In response to this shift, the country's financial regulators are stepping up surveillance of such asset deployment. The intensification of regulatory oversight is credit positive for Japanese banks and insurers because it will limit their exposure to risks from private assets that are not fully transparent, says Mr Soichiro Makimoto, VP-senior credit officer at Moody’s Ratings in a report titled “Private Credit – Japan: Increasing regulatory oversight of private credit exposure is credit positive”.
Japanese life insurers are also gradually increasing investments in private credit and equity, particularly in the US, as they have more freed-up capital from the reduction in their interest rate risks that arise from mismatches between the durations of assets and liabilities.
Strategic adjustment
Insurers are making this strategic adjustment as they prepare for the March 2026 implementation of new economic capital rules, which will impose stricter penalties on interest rate risks than current regulations.

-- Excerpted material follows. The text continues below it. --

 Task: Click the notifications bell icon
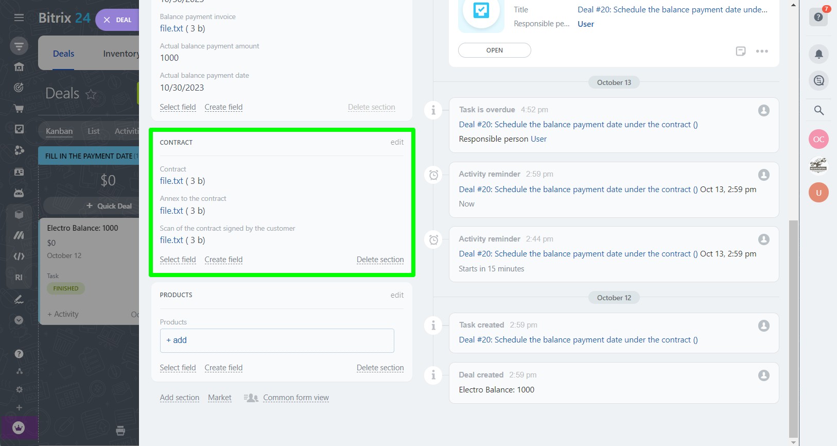(818, 54)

Portfolio diversification is generally credit positive, and private asset investments align with insurers' capacity to bear liquidity risks for higher returns to some extent because of their long-duration liabilities. However, investments in illiquid private assets require advanced asset-liability management techniques.
The complexity of managing private asset investments has prompted regulators to pay closer attention to this area. In its latest annual report on its monitoring of insurers published in July 2024, the Financial Services Agency (FSA) highlighted increasing investments in overseas credit and alternative assets and said it will examine their risks based on a range of data and risk management regulatory filings from insurers.